Work In progress

Image Generation Example

This example shows how to generate images using the Stable diffusion template.

Substitute the following values with your own:

  • model_id: The model ID of the model you want to use. Example: black-forest-labs/FLUX.2-klein-4B
  • API_KEY: Your API key (if authentication is required)
  • API_URL: The URL of the API. Example: http://kalavai-api.public.kalavai.net:31311/v1/images/generations
import time
import requests
import base64

t = time.time()
MODEL_ID = "<your-model-id>"
API_URL = "<your-api-url>"
API_KEY = "<your-api-key>"

prompt = "a realistic picture of a sunset."
resp = requests.post(
    API_URL,
    headers={
        "Authorization": f"Bearer {API_KEY}"
    },
    json={
        "prompt": prompt,
        "model": MODEL_ID,
        "n": 1,
        "size": "256x256", # only 256x256, 512x512, 1024x1024 are supported
        "response_format": "b64_json",
        "extra": {"num_inference_steps": 5} # supported parameters https://huggingface.co/docs/diffusers/api/pipelines/flux#diffusers.FluxPipeline
    },
)
print(f"Inference time: {time.time()-t:.2f}s")

# Debug: Print the response structure
print("Response status:", resp.status_code)

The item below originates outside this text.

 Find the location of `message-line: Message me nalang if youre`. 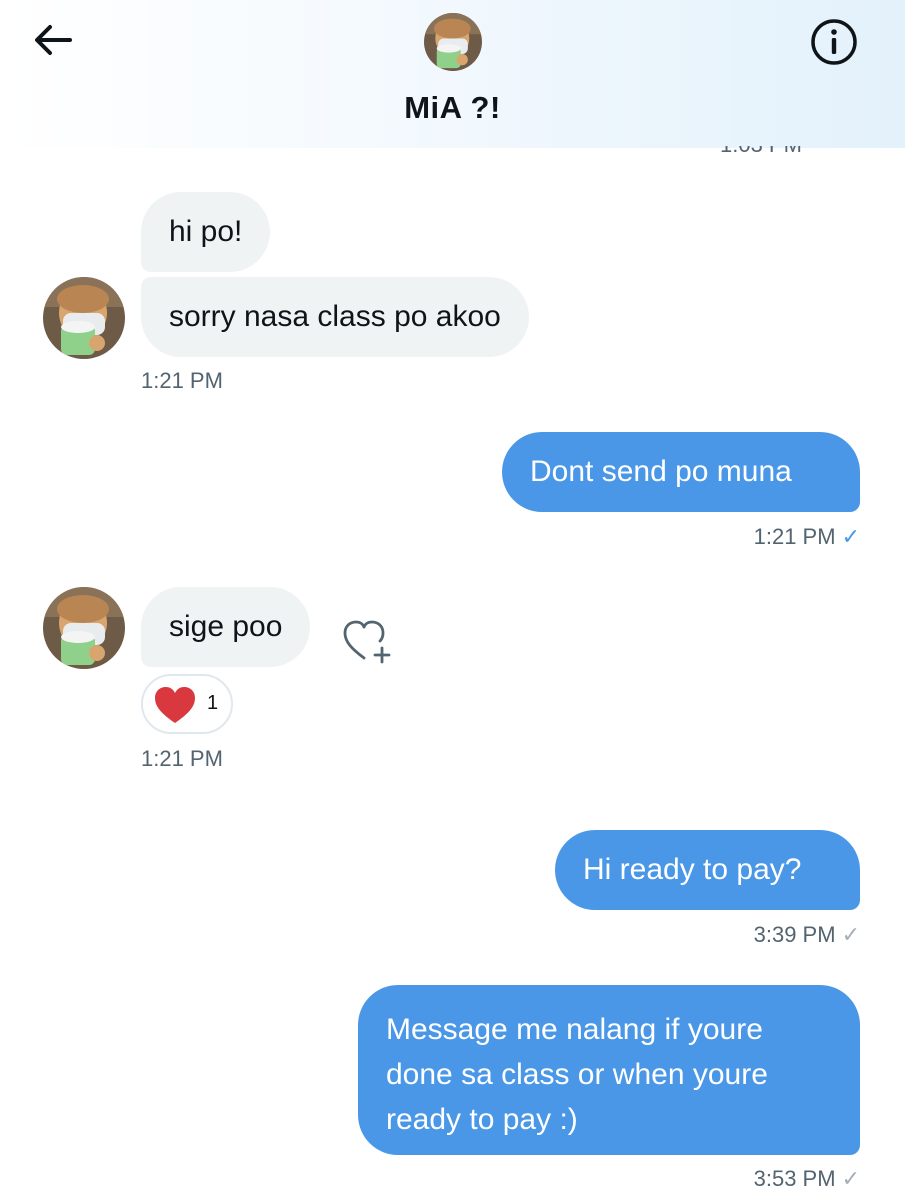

for i in range(len(resp.json()["data"])):
    image_data = resp.json()["data"][i].get("b64_json")
    if image_data is None:
        print(f"Warning: No b64_json data found for image {i}")
        print(f"Available keys: {list(resp.json()['data'][i].keys())}")
        continue

    with open(f"output_{i}.png", 'wb') as f:
        f.write(base64.b64decode(image_data))

Batched Inference Example

This example demonstrates batched inference with multiple images and batch size optimization. This is a more efficient way to generate multiple images at once, rather than sending individual requests, having them processed at once.

import time
import requests
import base64

t = time.time()
MODEL_ID = "<your-model-id>"
API_URL = "<your-api-url>"
API_KEY = "<your-api-key>"

resp = requests.post(
    API_URL,
    headers={
        "Authorization": f"Bearer {API_KEY}"
    },
    json={
        "prompt": "a majestic mountain landscape with snow peaks.", 
        "model": MODEL_ID,
        "n": 2,  # Generate 2 images per prompt
        "batch_size": 2,  # Process in batches of 2 for efficiency
        "size": "256x256",
        "response_format": "b64_json",
        "extra": {"num_inference_steps": 5}
)
print(f"Batched inference time: {time.time()-t:.2f}s")

# Debug: Print the response structure
print("Response status:", resp.status_code)
print(f"Total images generated: {len(resp.json()['data'])}")

for i in range(len(resp.json()["data"])):
    image_data = resp.json()["data"][i].get("b64_json")
    if image_data is None:
        print(f"Warning: No b64_json data found for image {i}")
        print(f"Available keys: {list(resp.json()['data'][i].keys())}")
        continue

    with open(f"batched_output_{i}.png", 'wb') as f:
        f.write(base64.b64decode(image_data))

Performance tips

Increase the batch_size and n parameters to process multiple images in a single request

  • Use batched inference when generating multiple images to improve efficiency

Set the size parameter to "256x256" for faster generation

  • Lower resolution images (256x256) are faster to generate than higher resolution images (512x512 or 1024x1024)

Set the num_inference_steps parameter to a lower value for faster generation

  • Reduce the number of inference steps for faster generation. Quality generally platoes after 4 r 5 iterations, but one might find good results with fewer steps.